I should have listened to my grandmother, I think, who warned me against going away to America. Now every time I talk to my parents I hear news of her decline. She’s taken a bad fall and been confined to her bed; she’s starting to lose her mind to dementia. Returning home isn’t an option—too expensive, too far—and I don’t know how to help her. I feel powerless, my chest unable to hold the heartache I’m feeling. Which is why, when Elton John lands on “Oh I’ve finally decided my future lies / Beyond the yellow brick road,” I yell the words into the night. That place beyond, on the other side of ambition and desire, feels the most desirable.

Goodbye Yellow Brick Road came out in 1973, four years after the Stonewall Riots, a few years before Elton John came out as bisexual. In 1999, though, I still had yet to shed much of my socially conservative Soviet upbringing, to discover even how invasively Soviet censors worked at excising all information about bi- and homosexuality. I thought the album was saying something akin to John Lennon’s “Watching the Wheels”: Elton John was tired of drinking and drugs, ready to give up the rock ’n roll lifestyle. Today I find myself interpreting everything he says as a different code, forged in the lingering heteronormativity of the era.

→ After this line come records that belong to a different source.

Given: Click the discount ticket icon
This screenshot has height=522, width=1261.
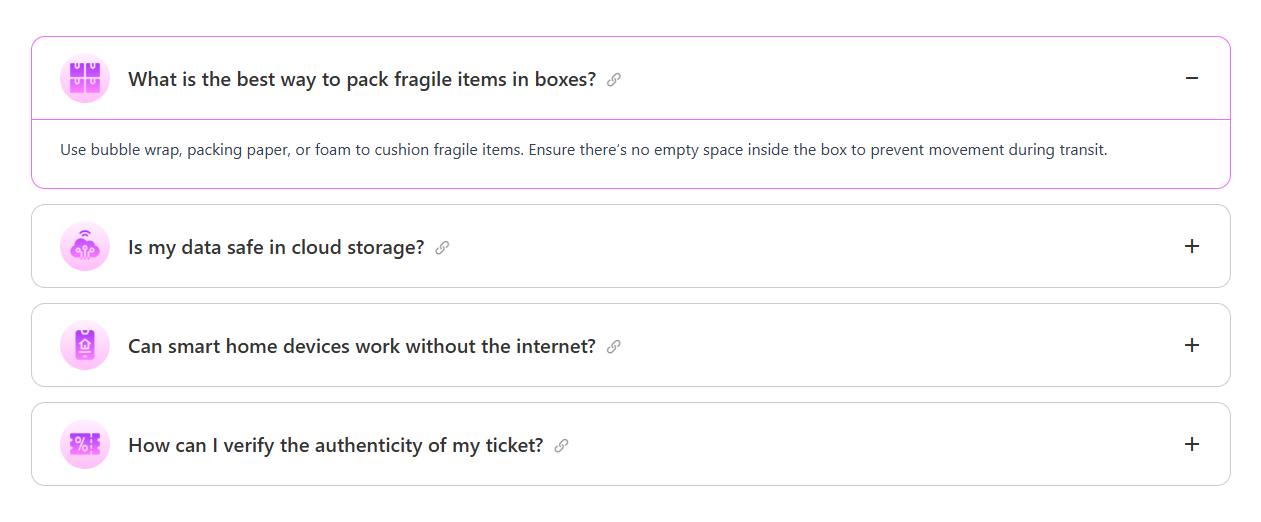Looking at the screenshot, I should (x=85, y=445).
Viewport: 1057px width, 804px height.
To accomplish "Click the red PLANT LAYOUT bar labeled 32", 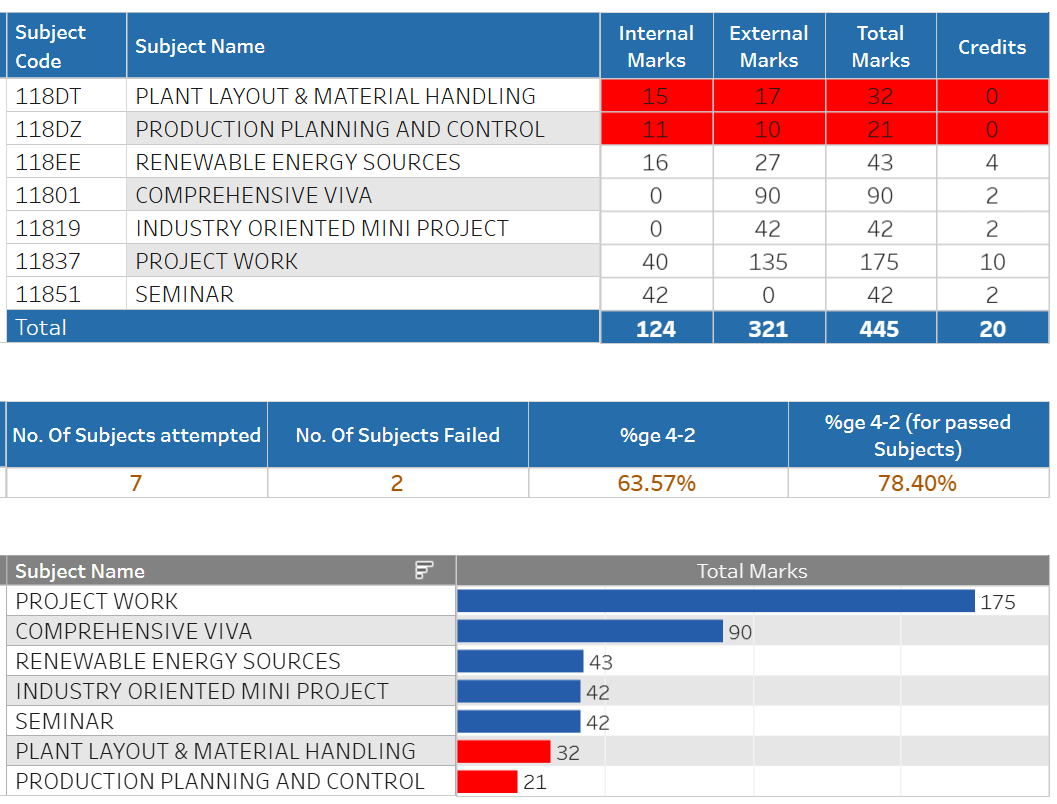I will tap(503, 751).
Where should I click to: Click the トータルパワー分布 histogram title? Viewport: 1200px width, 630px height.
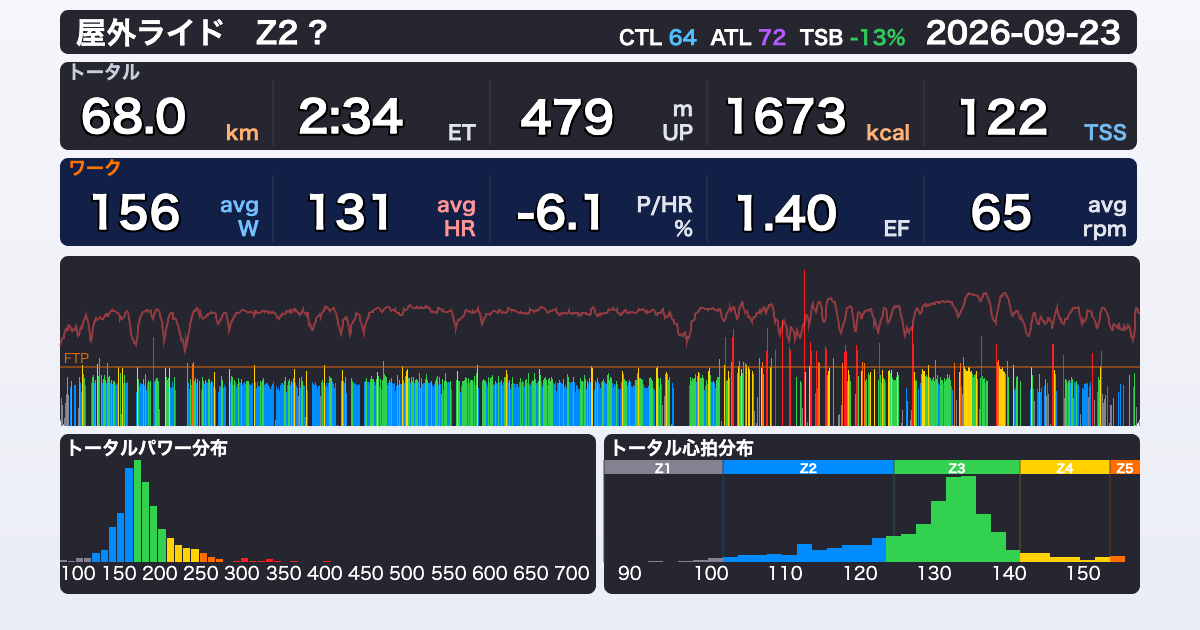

Listening again now, I think my favorite part of the album must be the instrumental beginning: a creepy sound of wind blowing and chimes ringing, then something that sounds like synthesized funeral music, deep dark notes slowly moving up the scale until they dissolve into “Funeral for a Friend/Love Lies Bleeding.” The narrator gives us just a hint of his dark thoughts before transforming his fears into something else—the pathos of hope and wishful thinking. It’s not a very contemporary move. Today, I imagine, he would let us stay with that dark opening a lot longer, perhaps for the duration of the album. But then we’d miss out on the carnivalesque. He lands, toward the end of the album, on “Harmony,” which despite the platitude of its lyrics—“gee I really love you”— has always been a tragic song to me, one whose meaning is exactly the opposite of what the title says. Possibly because, as a twenty-year old, I heard him saying not “never leaving harmony” but “never live in harmony.”